Nasional Mondial Ekonomi Daerah Megapolitan Olahraga Rona The Alun-Alun Kupas Splash Wisata Perspektif Wawancara Edisi Weekend Foto Video Infografis
Komoditas Pertanian - Indonesia Bisa Terjebak ke dalam "Food Trap" atau Jebakan Pangan

Mafia Pangan di Balik Lonjakan Impor di Kuartal I-2021

Foto : BPS, Kemendag - Litbang KJ/and - KJ/ONES
A   A   A   Pengaturan Font

Eksportir bekerja sama dengan para pemburu rente sengaja ingin mematikan petani dalam negeri.

Impor garam pada kuartal I-2021 tercatat 379.910 ton atau naik 19,60 persen dibanding kuartal I-2020.

JAKARTA - Tingginya impor pangan pada kuartal I-2021 patut ditengarai sebagai bagian dari upaya para mafia impor merusak harga produk dalam negeri dan pada akhirnya menguntungkan mereka karena terus melanggengkan aktivitas perburuan rente tersebut.

Pakar Pertanian dari Universitas Trunojoyo Madura, Ihsannudin, mengatakan fenomena kenaikan impor pada tiga bulan pertama tahun ini patut dipertanyakan, terutama dengan pernyataan stok akhir tahun yang menipis sebagai dasar untuk melakukan impor.

"Pelaksanaan impor garam pada periode awal harus disikapi dengan ekstra hati-hati terkait asesmen stok. Mengingat ini telah memasuki musim kemarau yang tak berapa lama ke depan masa panen garam rakyat tiba. Jangan sampai impor yang dilakukan periode ini menjadi sumber petaka hancurnya harga garam rakyat," kata Ihsannuddin, Minggu (23/5).

* * * * * * * * *

#### Tantangan
1) Jawablah pertanyaan berikut berdasarkan berita tentang impor pangan.
(a) Berapa ton garam yang diimpor pada kuartal I-2021?
(b) Pakar pertanian yang dikutip berasal dari universitas mana?
(c) Menurut kutipan pakar tersebut, musim apa yang telah dimasuki?
2) Lanjutkan berita tentang lonjakan impor pangan pada kuartal I-2021 mulai setelah kalimat terakhir yang tercantum.

#### Data Tersedia

* * * * * * * * *

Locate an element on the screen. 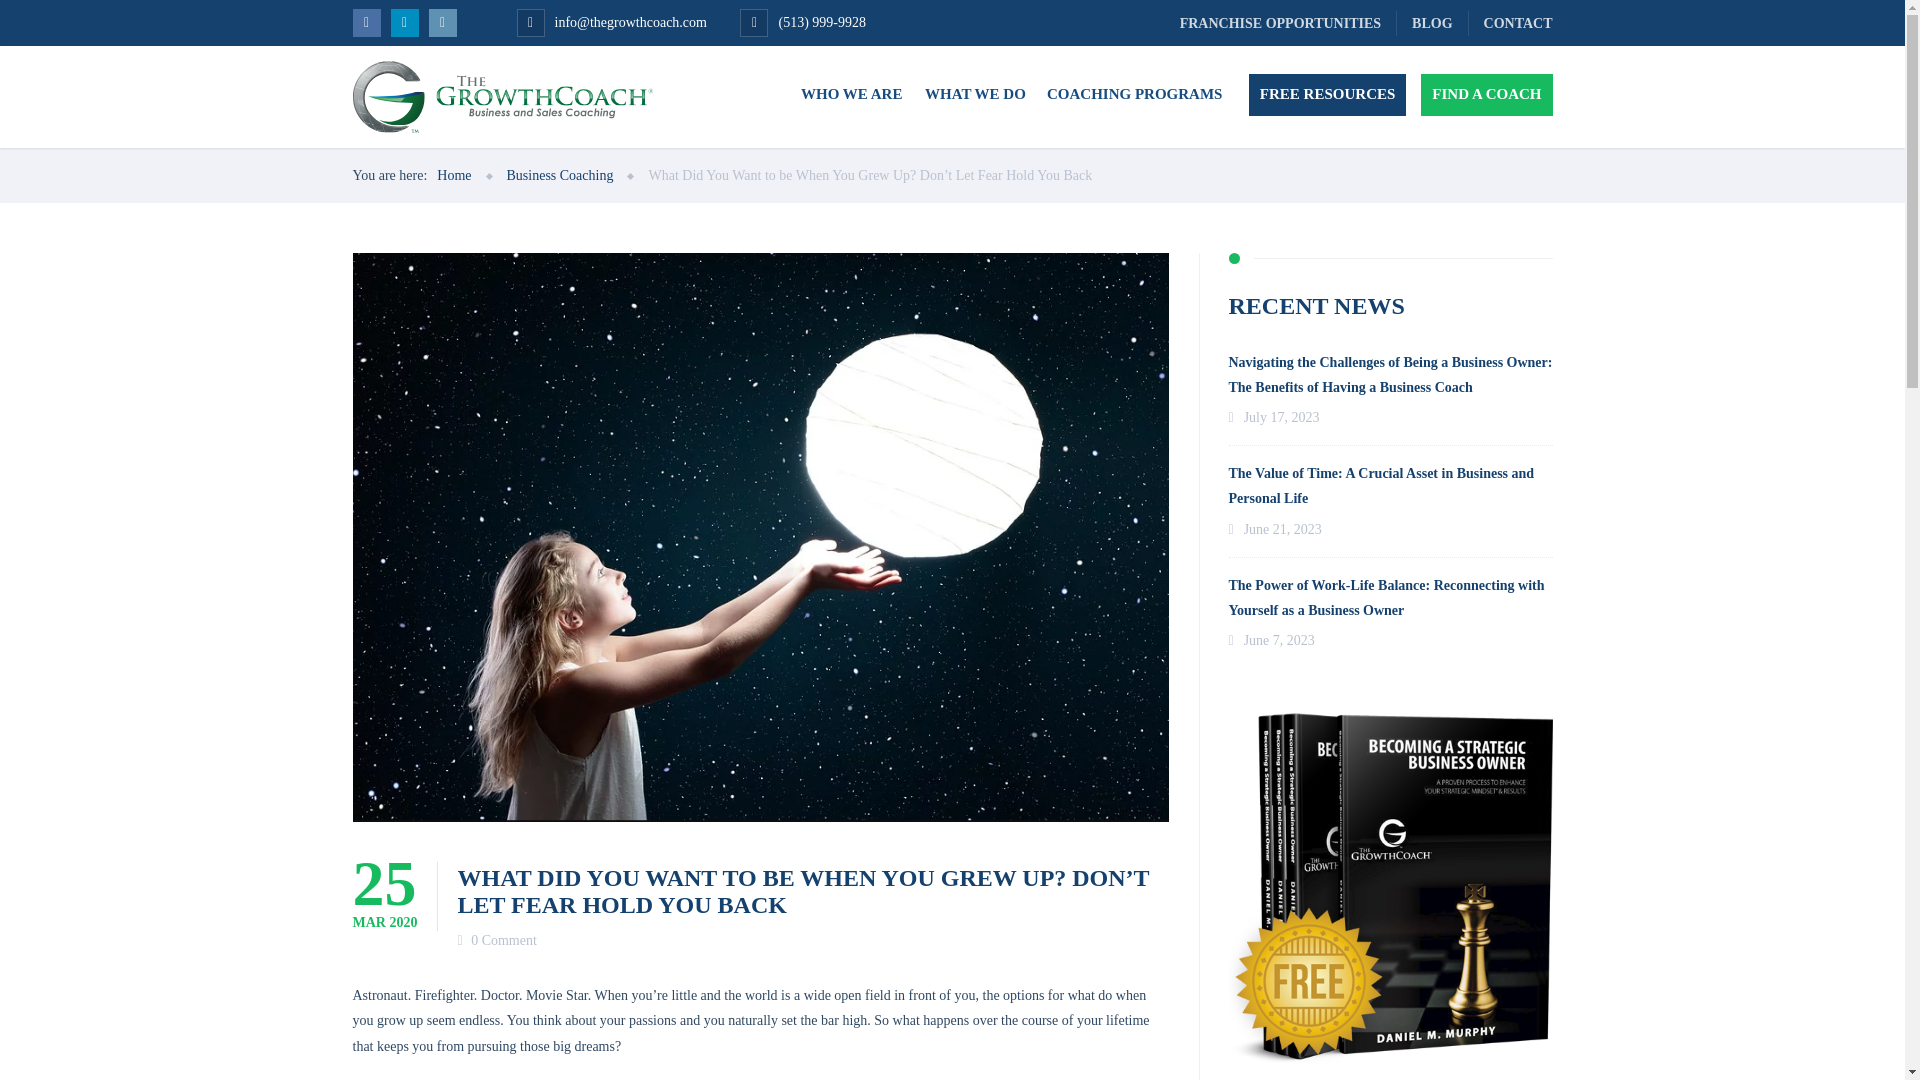 This screenshot has height=1080, width=1920. News is located at coordinates (1432, 22).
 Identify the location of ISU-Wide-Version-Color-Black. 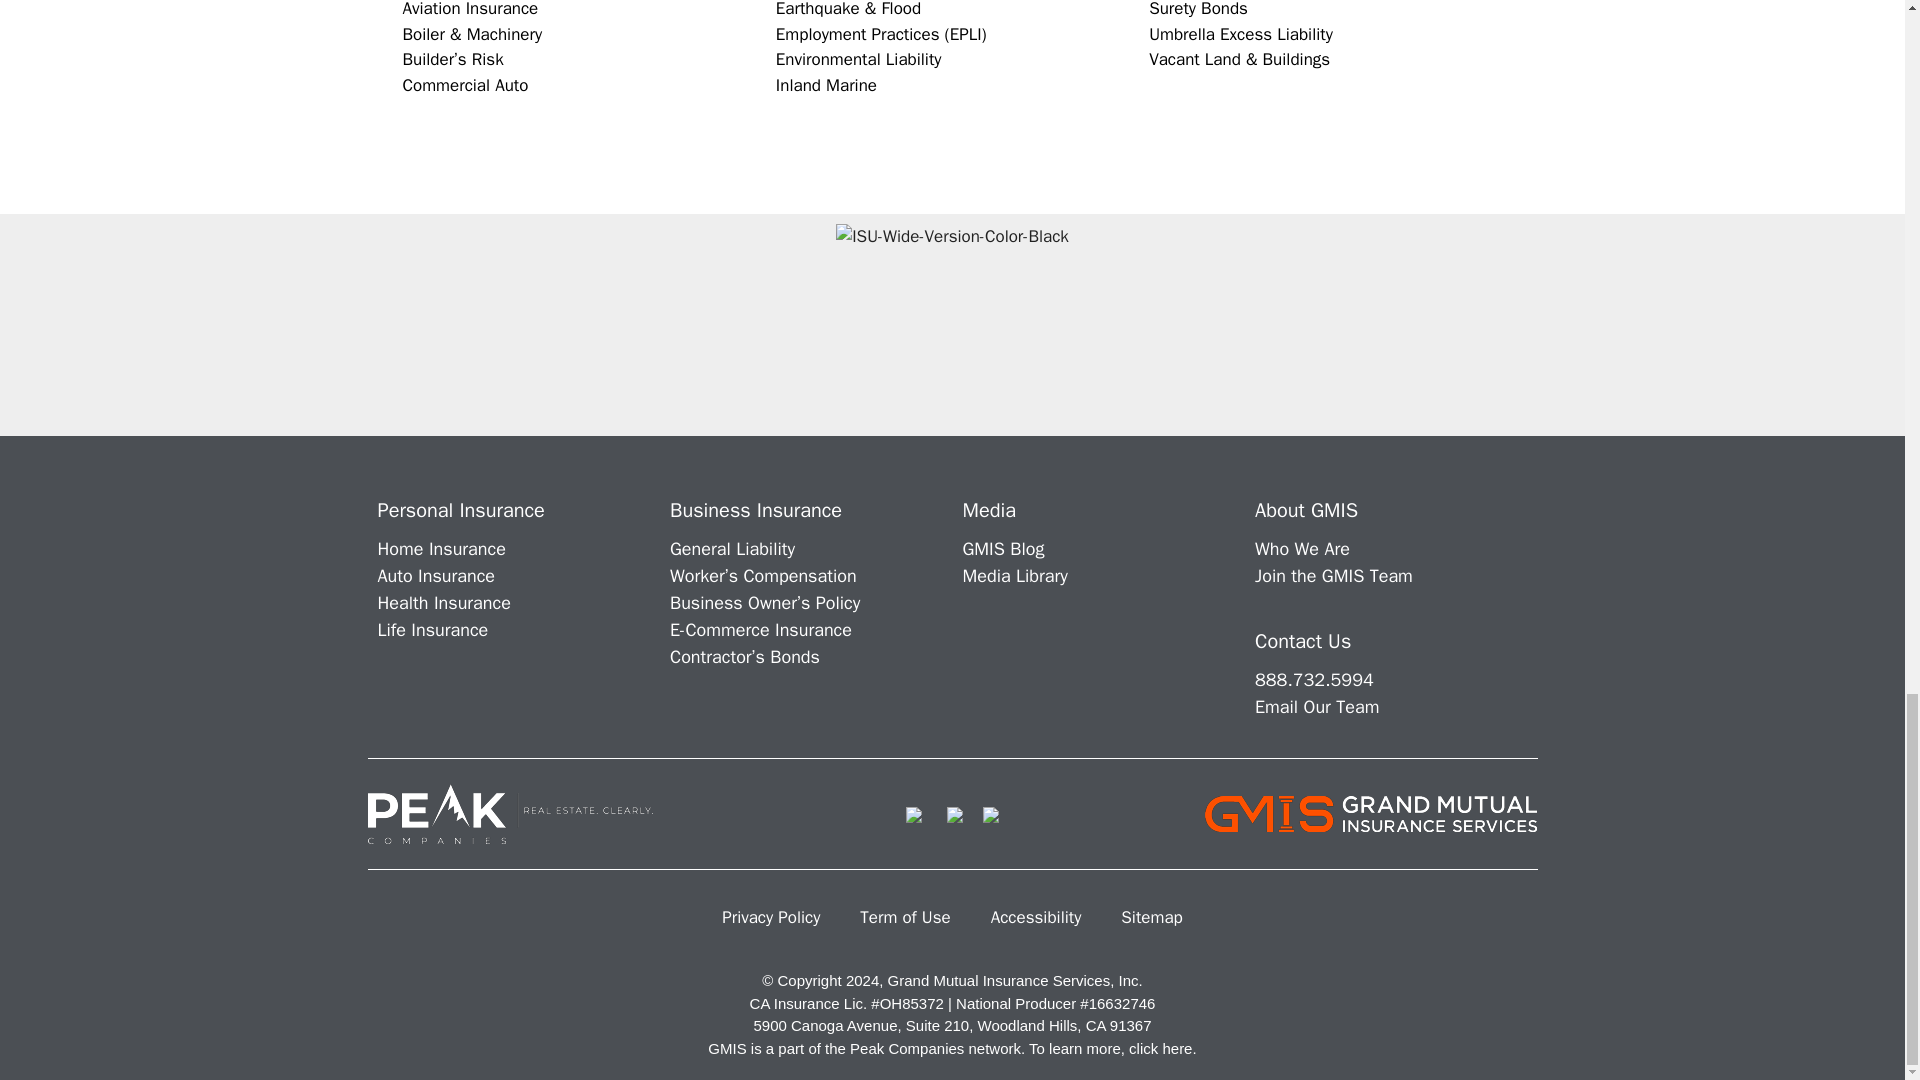
(952, 324).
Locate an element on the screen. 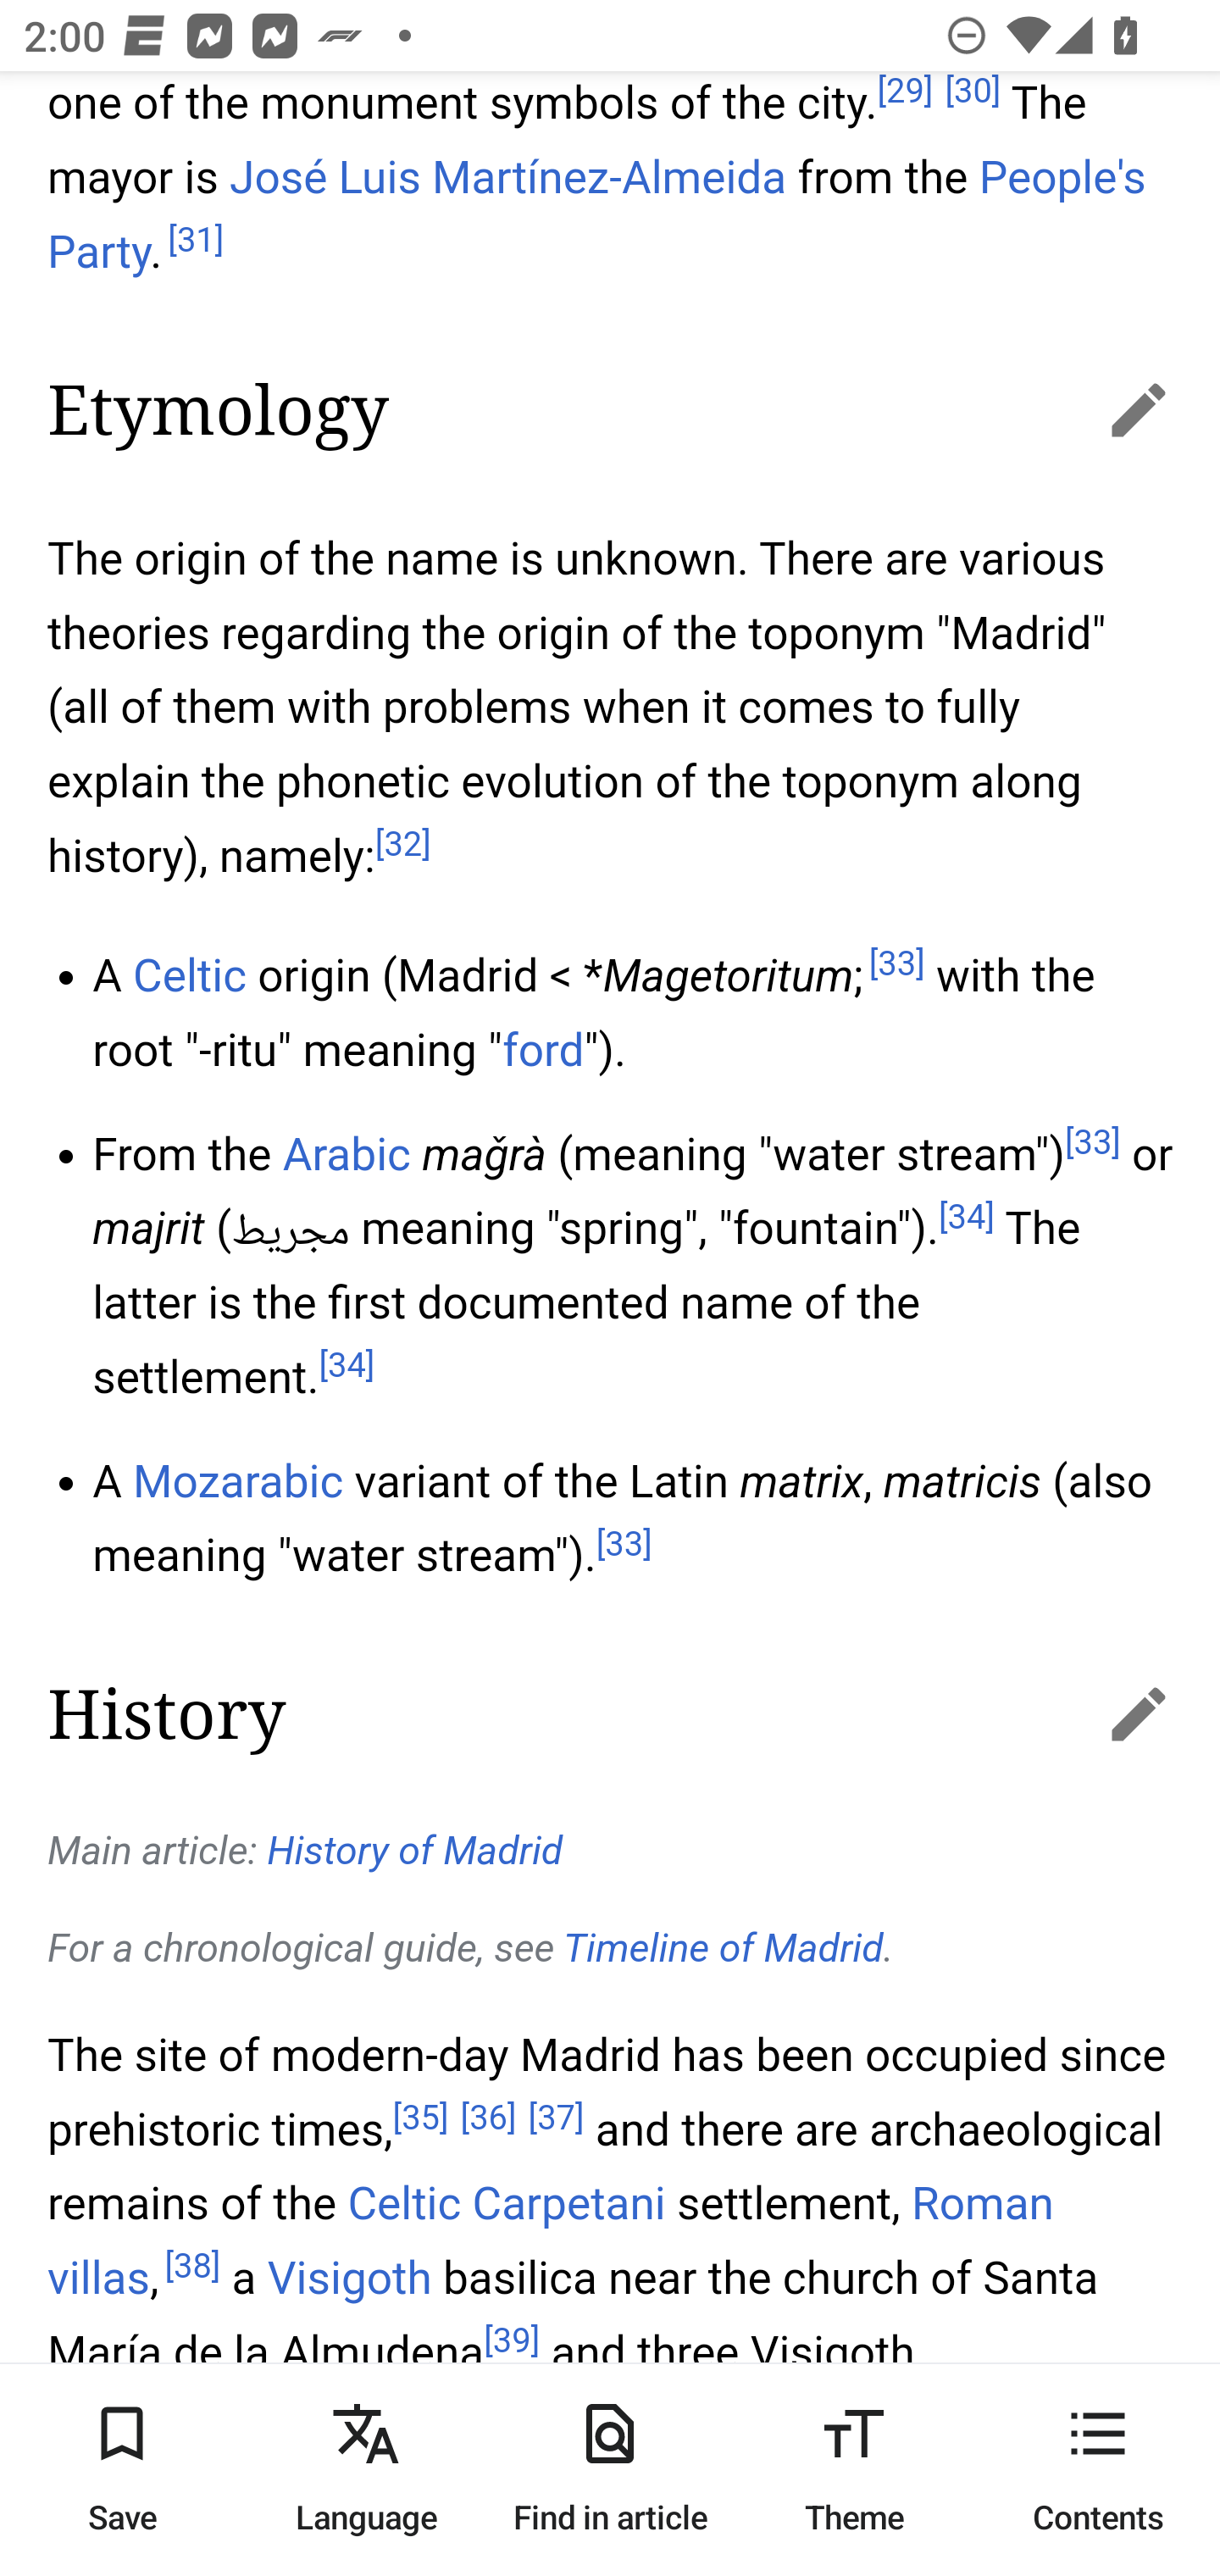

* * * * * * * * *

#### Hasil Latihan
1)
(a) 379.910 ton.
(b) Universitas Trunojoyo Madura.
(c) Musim kemarau.

2)
Sementara itu, Pengamat Pertanian dari Universitas Pembangunan Nasional (UPN) Veteran, Jawa Timur, Surabaya, Zainal Abidin, mengatakan impor yang merajalela merupakan bagian jaringan negara tertentu yang ingin melumpuhkan perekonomian nasional.

"Ada skenario dari negara yang pertaniannya maju untuk membunuh sektor pertanian di negara-negara berkembang. Pertanian adalah masalah mendasar yang melibatkan hajat hidup orang banyak, sehingga bila lumpuh, otomatis perekonomian ikut jatuh. Upaya ini juga melibatkan mafia-mafia pangan dalam negeri, yang selama ini hanya berprinsip directly unproductive profit seeking, atau mencari keuntungan semata," kata Zainal.

Negara-negara maju, jelasnya, sengaja menjual lebih murah hasil pertaniannya yang diekspor, ketimbang di dalam negerinya. Hal itu dilakuan untuk mematikan petani di negara tujuan ekspornya.

"Pemerintah harus lebih ketat melakukan pengawasan karena spekulan-spekulan ini banyak melakukan penimbunan. Pemerintah juga harus mendorong lahirnya lumbung desa dengan mekanisme first in first out untuk menjaga ketercukupan," katanya.

Sangat Berbahaya

Sebelumnya, Anggota Komisi IV-DPR, drh Slamet, mengatakan impor komoditas pangan pada kuartal I-2021 meningkat tajam dibanding periode yang sama tahun 2020. Impor garam naik 19,60 persen menjadi 379.910 ton, gula melonjak 42,96 persen menjadi 1,93 juta ton, sedangkan kedelai naik 22,43 persen menjadi 699.730 ton dan bawang putih meroket 165,23 persen menjadi 53.536,9 ton.

"Secara kumulatif impor pada kuartal I-2021 tercatat 379.910 ton atau naik 19,60 persen dibanding kuartal pertama 2020 yang tercatat sebanyak 317.642 ton," kata Slamet.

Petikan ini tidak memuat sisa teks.